Nationalgeographic.co.id—Studi genetik terbaru di Eropa menemukan bahwa populasi kucing besar Eropa terancam punah karena keragaman genetiknya yang sangat rendah. Para peneliti memperkirakan, kucing besar Eropa akan punah sepenuhnya dalam 30 tahun mendatang.
Para ilmuwan memperkirakan, bahwa sekarang hanya ada kurang dari 150 lynx dewasa di Prancis. Lynx adalah salah satu dari 17 jenis kucing liar yang berukuran sedang yang hidup di Eropa.
Para ilmuwan memperingatkan bahwa jika tindakan tidak segera diambil, lynx Eurasia akan lenyap dari Prancis. Kucing liar yang sulit ditangkap ini, yang diperkenalkan kembali ke Swiss pada tahun 1970-an, bergerak melintasi perbatasan Prancis pada akhir dekade tersebut.
Studi genetik yang diterbitkan di Frontiers in Conservation Science menunjukkan bahwa populasi lynx di Prancis sangat membutuhkan bantuan untuk bertahan hidup.
“Mengingat cepatnya hilangnya keragaman genetik, kami memperkirakan populasi ini akan punah dalam waktu kurang dari 30 tahun,” kata Nathan Huvier dari Center Athenas, penulis korespondensi.
Populasi lynx ini, tersembunyi jauh di dalam Pegunungan Jura, tidak begitu dikenal. “Populasi ini sangat membutuhkan materi genetik baru untuk menjadi berkelanjutan.”
Pengamatan oleh para ilmuwan memperkirakan ukurannya maksimal 150 orang dewasa dan menunjukkan bahwa itu tidak terhubung dengan baik ke populasi yang lebih besar dan lebih sehat di Jerman dan Swiss, dan tidak tumbuh ke ukuran yang berkelanjutan.
Para ilmuwan percaya bahwa kombinasi perburuan liar, kecelakaan mobil dan perkawinan sedarah menyebabkan masalah reproduksi dan kelangsungan hidup.

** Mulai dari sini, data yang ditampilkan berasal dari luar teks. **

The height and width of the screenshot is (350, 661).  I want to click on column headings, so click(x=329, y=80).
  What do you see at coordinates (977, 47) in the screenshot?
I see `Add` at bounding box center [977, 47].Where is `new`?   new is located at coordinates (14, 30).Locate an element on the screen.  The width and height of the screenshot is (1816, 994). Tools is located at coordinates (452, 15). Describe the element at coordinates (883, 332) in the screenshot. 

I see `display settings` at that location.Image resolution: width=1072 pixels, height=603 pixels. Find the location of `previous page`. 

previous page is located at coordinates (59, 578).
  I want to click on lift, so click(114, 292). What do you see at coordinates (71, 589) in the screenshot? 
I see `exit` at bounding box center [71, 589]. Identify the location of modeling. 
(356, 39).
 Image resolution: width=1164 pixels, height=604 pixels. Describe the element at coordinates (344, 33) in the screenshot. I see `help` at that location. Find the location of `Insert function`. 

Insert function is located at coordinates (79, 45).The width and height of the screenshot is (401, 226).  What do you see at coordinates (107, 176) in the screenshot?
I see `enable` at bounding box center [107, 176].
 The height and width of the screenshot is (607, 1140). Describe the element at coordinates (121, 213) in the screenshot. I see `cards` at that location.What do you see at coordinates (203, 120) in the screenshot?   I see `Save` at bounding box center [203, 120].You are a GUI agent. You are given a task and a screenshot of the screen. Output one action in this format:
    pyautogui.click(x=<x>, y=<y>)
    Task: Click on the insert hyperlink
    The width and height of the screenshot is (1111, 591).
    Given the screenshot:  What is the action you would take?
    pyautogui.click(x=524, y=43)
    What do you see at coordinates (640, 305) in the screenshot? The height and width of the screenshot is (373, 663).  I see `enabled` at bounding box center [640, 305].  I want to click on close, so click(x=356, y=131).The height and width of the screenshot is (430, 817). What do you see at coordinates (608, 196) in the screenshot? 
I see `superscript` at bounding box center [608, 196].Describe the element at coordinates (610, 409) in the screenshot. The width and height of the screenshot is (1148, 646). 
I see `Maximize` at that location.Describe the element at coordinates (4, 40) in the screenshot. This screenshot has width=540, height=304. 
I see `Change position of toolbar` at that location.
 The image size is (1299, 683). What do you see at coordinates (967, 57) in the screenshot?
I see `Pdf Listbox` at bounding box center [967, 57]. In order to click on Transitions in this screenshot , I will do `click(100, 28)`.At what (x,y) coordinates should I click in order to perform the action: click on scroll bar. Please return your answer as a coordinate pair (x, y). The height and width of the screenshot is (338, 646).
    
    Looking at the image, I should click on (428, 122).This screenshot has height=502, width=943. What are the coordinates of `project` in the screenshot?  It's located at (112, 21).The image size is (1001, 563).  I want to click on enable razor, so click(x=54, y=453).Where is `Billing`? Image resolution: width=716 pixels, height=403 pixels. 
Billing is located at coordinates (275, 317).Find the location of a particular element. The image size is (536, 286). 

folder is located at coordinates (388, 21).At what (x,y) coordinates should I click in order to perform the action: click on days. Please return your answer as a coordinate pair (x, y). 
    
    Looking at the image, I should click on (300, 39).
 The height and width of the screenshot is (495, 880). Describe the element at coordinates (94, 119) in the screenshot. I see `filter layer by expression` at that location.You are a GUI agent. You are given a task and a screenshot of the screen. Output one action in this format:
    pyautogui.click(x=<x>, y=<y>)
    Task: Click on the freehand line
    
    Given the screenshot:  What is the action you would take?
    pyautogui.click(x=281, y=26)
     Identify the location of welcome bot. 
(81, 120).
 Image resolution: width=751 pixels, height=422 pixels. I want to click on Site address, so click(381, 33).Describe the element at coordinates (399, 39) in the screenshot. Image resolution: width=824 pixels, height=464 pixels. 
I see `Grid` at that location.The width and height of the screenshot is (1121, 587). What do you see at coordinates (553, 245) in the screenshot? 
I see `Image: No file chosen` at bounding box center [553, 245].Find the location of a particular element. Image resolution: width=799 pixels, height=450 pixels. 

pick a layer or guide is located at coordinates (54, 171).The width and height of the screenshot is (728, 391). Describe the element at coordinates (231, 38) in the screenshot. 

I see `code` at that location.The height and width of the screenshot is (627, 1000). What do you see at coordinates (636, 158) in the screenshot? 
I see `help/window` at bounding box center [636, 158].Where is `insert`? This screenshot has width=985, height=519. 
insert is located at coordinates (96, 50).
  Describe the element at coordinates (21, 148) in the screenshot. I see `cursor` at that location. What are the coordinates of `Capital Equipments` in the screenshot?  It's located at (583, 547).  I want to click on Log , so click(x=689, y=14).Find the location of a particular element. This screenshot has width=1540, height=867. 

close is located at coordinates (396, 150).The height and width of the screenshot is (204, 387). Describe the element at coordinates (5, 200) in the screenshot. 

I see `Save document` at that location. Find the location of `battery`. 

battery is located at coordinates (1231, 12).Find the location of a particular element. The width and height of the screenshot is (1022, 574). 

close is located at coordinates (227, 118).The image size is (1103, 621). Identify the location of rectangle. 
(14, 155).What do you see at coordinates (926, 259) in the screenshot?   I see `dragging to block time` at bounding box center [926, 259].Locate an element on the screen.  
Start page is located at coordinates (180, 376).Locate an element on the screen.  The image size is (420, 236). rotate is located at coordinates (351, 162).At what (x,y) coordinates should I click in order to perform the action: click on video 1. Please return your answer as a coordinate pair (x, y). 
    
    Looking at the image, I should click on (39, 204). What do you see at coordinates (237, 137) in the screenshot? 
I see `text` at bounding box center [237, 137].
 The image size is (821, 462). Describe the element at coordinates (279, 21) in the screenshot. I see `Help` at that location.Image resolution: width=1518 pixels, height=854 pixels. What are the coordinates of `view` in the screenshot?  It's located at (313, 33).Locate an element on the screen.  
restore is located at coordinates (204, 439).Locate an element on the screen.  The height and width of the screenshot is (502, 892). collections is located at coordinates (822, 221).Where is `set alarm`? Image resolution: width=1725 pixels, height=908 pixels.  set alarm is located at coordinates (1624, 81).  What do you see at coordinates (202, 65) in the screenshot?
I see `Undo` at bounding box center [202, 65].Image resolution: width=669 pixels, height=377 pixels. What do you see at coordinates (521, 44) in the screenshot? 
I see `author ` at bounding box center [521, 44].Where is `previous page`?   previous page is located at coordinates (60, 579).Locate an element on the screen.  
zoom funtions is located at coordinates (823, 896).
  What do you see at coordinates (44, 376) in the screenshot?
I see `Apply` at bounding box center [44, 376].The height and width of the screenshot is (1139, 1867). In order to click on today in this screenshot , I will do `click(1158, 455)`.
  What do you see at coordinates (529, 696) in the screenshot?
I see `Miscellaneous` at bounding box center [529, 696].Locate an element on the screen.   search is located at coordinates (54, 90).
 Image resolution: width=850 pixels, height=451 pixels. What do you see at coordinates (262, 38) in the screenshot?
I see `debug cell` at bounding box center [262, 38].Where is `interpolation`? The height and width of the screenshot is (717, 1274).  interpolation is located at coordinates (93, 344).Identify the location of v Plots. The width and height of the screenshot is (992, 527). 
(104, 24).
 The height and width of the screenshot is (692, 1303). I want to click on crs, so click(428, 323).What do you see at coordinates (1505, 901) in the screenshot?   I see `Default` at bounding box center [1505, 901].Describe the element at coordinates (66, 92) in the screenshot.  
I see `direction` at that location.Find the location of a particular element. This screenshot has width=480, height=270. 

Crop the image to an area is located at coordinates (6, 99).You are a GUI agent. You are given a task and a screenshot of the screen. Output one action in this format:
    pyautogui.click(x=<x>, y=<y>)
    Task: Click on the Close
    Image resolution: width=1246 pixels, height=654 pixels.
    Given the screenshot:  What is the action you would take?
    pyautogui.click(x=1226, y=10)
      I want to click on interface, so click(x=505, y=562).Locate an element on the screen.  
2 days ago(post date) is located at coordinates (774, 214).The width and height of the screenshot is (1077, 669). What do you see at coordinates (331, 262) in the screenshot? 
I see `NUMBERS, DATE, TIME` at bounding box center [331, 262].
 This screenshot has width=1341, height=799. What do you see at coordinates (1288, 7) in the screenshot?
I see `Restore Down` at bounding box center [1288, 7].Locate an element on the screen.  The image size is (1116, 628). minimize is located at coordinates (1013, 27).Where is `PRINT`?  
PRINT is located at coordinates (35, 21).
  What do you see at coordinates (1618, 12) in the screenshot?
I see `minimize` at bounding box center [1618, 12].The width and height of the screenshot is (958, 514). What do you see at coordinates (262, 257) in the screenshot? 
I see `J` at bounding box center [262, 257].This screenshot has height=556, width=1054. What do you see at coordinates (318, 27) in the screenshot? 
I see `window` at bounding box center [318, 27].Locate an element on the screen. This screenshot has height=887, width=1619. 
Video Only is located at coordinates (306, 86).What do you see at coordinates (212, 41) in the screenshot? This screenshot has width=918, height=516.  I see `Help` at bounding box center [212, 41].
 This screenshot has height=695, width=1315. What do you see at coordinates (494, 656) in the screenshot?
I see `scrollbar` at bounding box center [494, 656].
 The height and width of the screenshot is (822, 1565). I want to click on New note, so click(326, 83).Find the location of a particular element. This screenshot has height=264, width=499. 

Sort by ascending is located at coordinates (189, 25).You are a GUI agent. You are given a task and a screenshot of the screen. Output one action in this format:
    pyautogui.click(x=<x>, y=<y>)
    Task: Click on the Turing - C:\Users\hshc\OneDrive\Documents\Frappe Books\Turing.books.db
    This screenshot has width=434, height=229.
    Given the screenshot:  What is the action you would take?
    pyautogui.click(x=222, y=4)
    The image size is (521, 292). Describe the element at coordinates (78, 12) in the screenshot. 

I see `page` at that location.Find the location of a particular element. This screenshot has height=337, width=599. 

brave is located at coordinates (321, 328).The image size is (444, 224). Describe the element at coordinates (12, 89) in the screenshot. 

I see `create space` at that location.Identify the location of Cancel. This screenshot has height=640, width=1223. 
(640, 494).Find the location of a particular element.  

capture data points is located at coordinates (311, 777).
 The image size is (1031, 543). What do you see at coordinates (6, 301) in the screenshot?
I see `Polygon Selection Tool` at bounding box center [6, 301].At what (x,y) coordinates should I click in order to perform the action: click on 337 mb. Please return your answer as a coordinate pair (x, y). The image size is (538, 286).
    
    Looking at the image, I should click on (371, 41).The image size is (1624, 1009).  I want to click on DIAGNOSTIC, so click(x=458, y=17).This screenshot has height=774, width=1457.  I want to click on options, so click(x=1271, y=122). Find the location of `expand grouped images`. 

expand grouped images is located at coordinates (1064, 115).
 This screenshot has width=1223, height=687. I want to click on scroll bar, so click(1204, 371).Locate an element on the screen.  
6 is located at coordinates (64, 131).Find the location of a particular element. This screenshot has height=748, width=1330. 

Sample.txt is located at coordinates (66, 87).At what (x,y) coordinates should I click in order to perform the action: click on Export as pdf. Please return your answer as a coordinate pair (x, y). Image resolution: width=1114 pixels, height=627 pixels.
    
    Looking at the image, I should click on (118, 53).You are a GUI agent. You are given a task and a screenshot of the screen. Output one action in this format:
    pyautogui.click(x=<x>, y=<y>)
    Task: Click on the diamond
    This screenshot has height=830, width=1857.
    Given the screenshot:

Hal itu membuat keragaman genetiknya rendah dan telah menekan pertumbuhannya.
“Karena kurangnya pemantauan genetik lynx di Prancis dan kami menganggapnya penting untuk konservasi spesies, kami memimpin dan melakukan pekerjaan ini,” kata Huvier.
Tim mengumpulkan sampel genetik antara 2008-2020 dengan tujuan menentukan kesehatan genetik populasi. Karena populasi yang langka, sampel diambil saat merawat lynx yang sudah terluka atau mati atau anak yatim piatu, untuk menghindari stres pada hewan yang sehat.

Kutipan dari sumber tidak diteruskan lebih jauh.